Matrix form of adjoint representation of Lie algebra

We want to prove that the matrix element of $\cal{A}_a$ is \begin{equation}\color{red}{[\mathbf{A}_a]_{cb}=i\,f_{ab}^{\,\,\,\,c}}\,.\tag{13}\end{equation}

The proof is in two steps:

1. If $|{\cal{T}}_1\rangle,\cdots, |{\cal{T}}_N\rangle$ is an orthonormal basis, i.e.,  $\langle \cal{T}_a|\cal{T}_b\rangle=\delta_{ab}$, then by submitting Eq. (7) into Eq. (9), we have the matrix form of $\cal{A}_a$ as  \begin{equation}[\mathbf{A}_a]_{cb}=\left\langle\cal{T}_c\right| \cal{A}_a\left|\cal{T}_b\right\rangle =i\,f_{ab}^{\,\,\,\,c}\,.\tag{14}\end{equation}
2. Now in a general basis $|{\cal{T}}'_1\rangle,\cdots, |{\cal{T}}'_N\rangle$, the matrix form of the adjoint representation is \begin{equation} {\cal{A}}'_a\left|\cal{T}'_b\right\rangle =\sum_{c=1}^N \left|\cal{T}'_c\right\rangle\,\left[\mathbf{A}'_a\right]_{cb}\,.\tag{15}\end{equation} By submitting Eq. (11), (12) and (14) into Eq. (15), we obtain the relation \begin{equation}\mathbf{A}'_a=\sum_{b=1}^N\mathbf{L}^{-1}\mathbf{A}_b\mathbf{L}\,\mathbf{L}_{ba}\,.\tag{16}\end{equation} Meanwhile, since $\Big[{\cal{T}'_a}\,,{\cal{T}'_b}\Big]=\sum_{c,d=1}^N\Big[{\cal{T}}_c\,,{\cal{T}}_d\Big]\mathbf{L}_{ca}\mathbf{L}_{db}=i\sum_{c,d=1}^N f_{cd}^{\,\,\,\,e}\mathbf{L}_{ca}\mathbf{L}_{db}\,{\cal{T}}_e=i\sum_{c,d,g=1}^N f_{cd}^{\,\,\,\,e}\mathbf{L}_{ca}\mathbf{L}_{db}\mathbf{L}^{-1}_{ge}\,{\cal{T}}'_g$, we have \begin{equation} {f'}_{ab}^{\,\,\,\,c} = \sum_{d,m,n=1}^N \mathbf{L}^{-1}_{cm}\, f_{dn}^{\,\,\,\,m}\,\mathbf{L}_{nb}\,\mathbf{L}_{da}\,.\tag{17}\end{equation} Using Eq. (14), (16) and (17), we prove that \begin{equation}[\mathbf{A}'_a]_{cb}=i\,{f'}_{ab}^{\,\,\,\,c}\,\end{equation} holds in a general basis as well.

Remarks: 

• $[\mathbf{A}_a]_{cb}=\left\langle\cal{T}_c\right| \cal{A}_a\left|\cal{T}_b\right\rangle$ only holds in an orthonormal basis. But $[\mathbf{A}_a]_{cb}=i\,f_{ab}^{\,\,\,\,c}$ holds in any basis, as we proved above.

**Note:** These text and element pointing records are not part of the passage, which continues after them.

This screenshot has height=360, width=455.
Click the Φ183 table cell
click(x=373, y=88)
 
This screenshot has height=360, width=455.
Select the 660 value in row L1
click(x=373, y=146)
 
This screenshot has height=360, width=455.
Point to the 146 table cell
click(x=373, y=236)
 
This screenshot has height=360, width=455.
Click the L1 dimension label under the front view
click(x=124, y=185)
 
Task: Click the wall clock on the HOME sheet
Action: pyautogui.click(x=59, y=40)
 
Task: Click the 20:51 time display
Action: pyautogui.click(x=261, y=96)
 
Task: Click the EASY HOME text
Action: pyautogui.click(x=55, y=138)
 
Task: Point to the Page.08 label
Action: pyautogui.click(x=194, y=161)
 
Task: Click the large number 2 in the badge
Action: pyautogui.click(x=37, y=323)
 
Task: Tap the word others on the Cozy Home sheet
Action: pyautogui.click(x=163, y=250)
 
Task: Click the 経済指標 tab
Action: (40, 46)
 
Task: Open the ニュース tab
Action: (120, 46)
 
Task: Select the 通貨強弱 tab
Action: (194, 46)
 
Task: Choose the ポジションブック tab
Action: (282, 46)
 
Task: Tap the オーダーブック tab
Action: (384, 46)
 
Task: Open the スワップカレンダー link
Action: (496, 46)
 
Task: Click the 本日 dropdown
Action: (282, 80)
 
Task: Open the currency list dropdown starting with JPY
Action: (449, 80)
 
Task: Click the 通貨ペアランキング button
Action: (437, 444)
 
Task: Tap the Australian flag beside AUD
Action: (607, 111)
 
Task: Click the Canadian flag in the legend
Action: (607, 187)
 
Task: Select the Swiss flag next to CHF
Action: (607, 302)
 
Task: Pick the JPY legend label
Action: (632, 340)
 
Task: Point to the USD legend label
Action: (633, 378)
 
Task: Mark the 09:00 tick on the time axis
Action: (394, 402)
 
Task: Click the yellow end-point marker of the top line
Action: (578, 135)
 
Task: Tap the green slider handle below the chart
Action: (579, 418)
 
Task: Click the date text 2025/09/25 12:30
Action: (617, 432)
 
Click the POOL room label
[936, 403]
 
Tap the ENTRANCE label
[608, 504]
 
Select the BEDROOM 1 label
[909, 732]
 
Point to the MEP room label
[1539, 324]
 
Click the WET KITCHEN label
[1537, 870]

[Exercise 2] Some literature directly lists Eq. (13) as the definition of  the adjoint representation of Lie algebra. If so, prove that $\cal{A}_a$ defined in Eq. (13) preserves the commutator relation (7).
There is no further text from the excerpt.